Em 416, o Império conseguiu recuperar da grave crise que havia experimentado nos dez anos anteriores e obrigou os Visigodos a recuperar a Bética e a Lusitânia em seu nome como condição de paz com eles. Os Vândalos Asdingos, por sua vez, também intervieram na guerra como aliados de Roma e reconquistaram a região Chartaginensis. Após as derrotas, dos Silingos e Alanos, os sobreviventes fugiram para o norte e se juntaram aos Asdingos cujo rei adotou o título de Rex Vandalorum et Alanorum e que, com essas adições, viram sua população e poder militar aumentar consideravelmente, com o usurpador Máximo de Hispânia, que estava entre eles. No entanto, eles não puderam impedi-los de fugir para a Bética e tomar o controlo da província.

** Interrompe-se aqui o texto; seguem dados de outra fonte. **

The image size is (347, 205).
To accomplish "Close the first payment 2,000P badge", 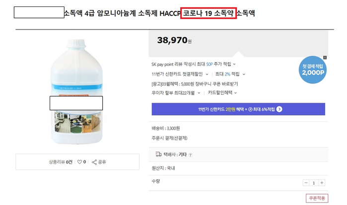I will pos(325,58).
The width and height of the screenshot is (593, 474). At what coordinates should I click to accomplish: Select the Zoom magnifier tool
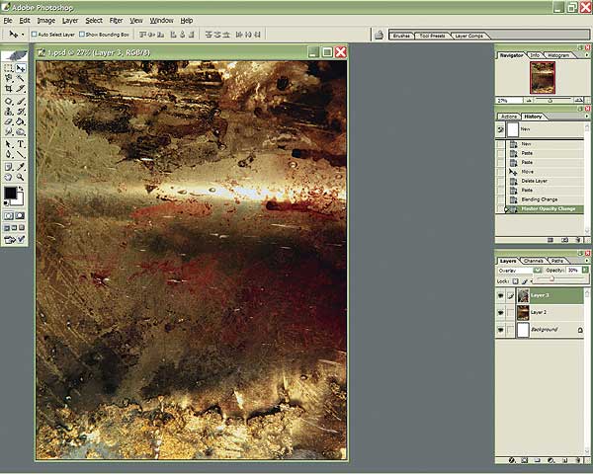(22, 177)
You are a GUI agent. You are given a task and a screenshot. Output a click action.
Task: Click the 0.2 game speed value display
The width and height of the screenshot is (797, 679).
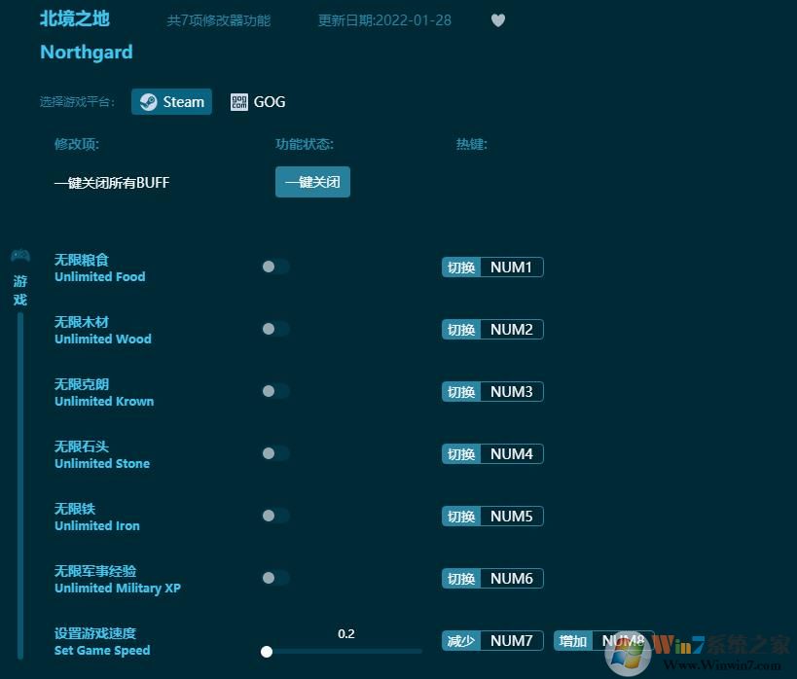click(346, 633)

O início da guerra foi consequência de dois elementos: por um lado, o aumento da população e do poder dos Asdingos que tornaram pequeno o território onde se instalaram; por outro, a presença entre eles do usurpador Máximo de Hispânia que havia governado como imperador alternativo em Tarraconense entre 409 e 412 e que, após sua deposição, refugiou-se entre os invasores estabelecidos na Gallaecia. Em determinado momento durante a segunda metade de 419, Máximo proclamou-se imperador novamente. Ele teve o apoio dos Vândalos que repetiram a estratégia que os Visigodos haviam seguido com Prisco Átalo consistindo em levantar um imperador fantoche que daria uma aparência de legitimidade às suas ações.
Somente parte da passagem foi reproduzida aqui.